Orange County tenants paid the 10th highest apartment rent among key U.S. metro areas in the final quarter of 2016, with landlords asking an average of $1,799 a month for a vacant unit, Reis reported.

The monthly rent increased $44 from a year earlier, an increase of 2.5 percent.

Los Angeles County tenants paid the 11th-highest rent among the 82 major U.S. metro areas covered by Reis. The average asking rent there was $1,775 a month, up $85 a month or 5 percent year over year.

In the Inland Empire counties of Riverside and San Bernardino, asking rents were $1,262 a month in the fourth quarter of 2016, an increase of $59 a month or 4.9 percent from a year earlier, Reis figures show. The average rent paid there ranked 24th highest among the 82 U.S. metros Reis tracks.

Nationwide, average apartment rents increased $47 to $1,304 a month, a 3.7 percent year-over-year rent hike.

Rent hikes throughout Southern California have been sustained by low vacancies. Vacancy rates in the region have held steadily at 4 percent or less for the past five years.

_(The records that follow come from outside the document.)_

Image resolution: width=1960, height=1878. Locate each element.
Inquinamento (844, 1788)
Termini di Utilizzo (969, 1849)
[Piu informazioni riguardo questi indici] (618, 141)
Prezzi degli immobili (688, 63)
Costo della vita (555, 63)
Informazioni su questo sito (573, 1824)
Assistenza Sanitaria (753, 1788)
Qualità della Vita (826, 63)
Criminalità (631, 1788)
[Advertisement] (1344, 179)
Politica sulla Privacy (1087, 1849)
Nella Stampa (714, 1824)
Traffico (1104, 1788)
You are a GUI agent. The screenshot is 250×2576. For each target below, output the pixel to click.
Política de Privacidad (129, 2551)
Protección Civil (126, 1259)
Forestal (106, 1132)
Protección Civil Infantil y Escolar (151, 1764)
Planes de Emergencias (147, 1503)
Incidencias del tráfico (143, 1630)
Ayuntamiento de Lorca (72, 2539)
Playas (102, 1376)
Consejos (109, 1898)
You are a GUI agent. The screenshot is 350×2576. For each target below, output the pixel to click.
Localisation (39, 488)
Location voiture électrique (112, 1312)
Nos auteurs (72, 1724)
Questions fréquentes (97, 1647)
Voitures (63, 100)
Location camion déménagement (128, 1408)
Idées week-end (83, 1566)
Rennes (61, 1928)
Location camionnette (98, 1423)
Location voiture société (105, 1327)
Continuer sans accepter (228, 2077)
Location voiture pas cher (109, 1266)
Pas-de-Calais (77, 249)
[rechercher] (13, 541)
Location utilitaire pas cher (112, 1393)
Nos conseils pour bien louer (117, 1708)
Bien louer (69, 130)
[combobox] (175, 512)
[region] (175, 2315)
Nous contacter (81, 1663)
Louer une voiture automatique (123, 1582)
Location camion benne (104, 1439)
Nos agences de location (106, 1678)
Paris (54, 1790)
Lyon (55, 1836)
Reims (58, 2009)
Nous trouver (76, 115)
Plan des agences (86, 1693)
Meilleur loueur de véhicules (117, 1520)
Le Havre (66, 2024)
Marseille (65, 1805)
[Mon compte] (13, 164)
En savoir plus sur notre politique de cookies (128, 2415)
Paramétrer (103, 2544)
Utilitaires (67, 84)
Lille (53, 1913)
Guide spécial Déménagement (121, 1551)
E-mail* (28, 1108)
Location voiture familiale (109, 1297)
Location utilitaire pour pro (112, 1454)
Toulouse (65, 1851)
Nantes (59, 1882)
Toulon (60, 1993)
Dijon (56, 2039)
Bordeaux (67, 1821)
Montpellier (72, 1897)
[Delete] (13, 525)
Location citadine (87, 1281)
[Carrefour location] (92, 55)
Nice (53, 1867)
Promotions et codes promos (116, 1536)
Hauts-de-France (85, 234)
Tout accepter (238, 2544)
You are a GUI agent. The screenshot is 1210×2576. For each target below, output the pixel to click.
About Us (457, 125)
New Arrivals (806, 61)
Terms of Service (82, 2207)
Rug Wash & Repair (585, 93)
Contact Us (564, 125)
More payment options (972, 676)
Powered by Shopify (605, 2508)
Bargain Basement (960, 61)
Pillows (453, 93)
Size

The Inland Empire’s vacancy rate was 2.4 percent in the fourth quarter of 2016, Reis reported. Vacancies stood at 3.3 percent in Los Angeles County last quarter and in 3.2 percent in Orange County.

By comparison, the U.S. vacancy rate was 4.1 percent.

Vacancies remained low despite new apartment construction, noted Reis Chief Economist Victor Calanog. In some cases, landlords are offering rent concessions – such as a move-in allowance, a free-month’s rent or reduced deposits – to keep vacancy rates low. Still, “effective” rents, or the amount collected after concessions, increased in 67 of the 82 markets Reis tracks.

“The most expensive superstar markets like New York, San Francisco and San Jose are the ones registering declines in effective rents,” Calanog wrote.

In Southern California, however, effective rents are rising almost as fast as asking rents. The average effective rent in Orange County, for example, was $1,762 a month, up 2.3 percent. In Los Angeles County, effective rents averaged $1,652 a month, up 3.9 percent, while in the Inland Empire effective rents averaged $1,227 a month, up 5 percent.

New York, San Francisco and Silicon Valley had the highest asking rents among metro areas tracked, according to Reis. The cheapest rents were in Tulsa, Okla., Oklahoma City, Okla., and Wichita, Kan., where average rents were a fifth the amount paid in New York City.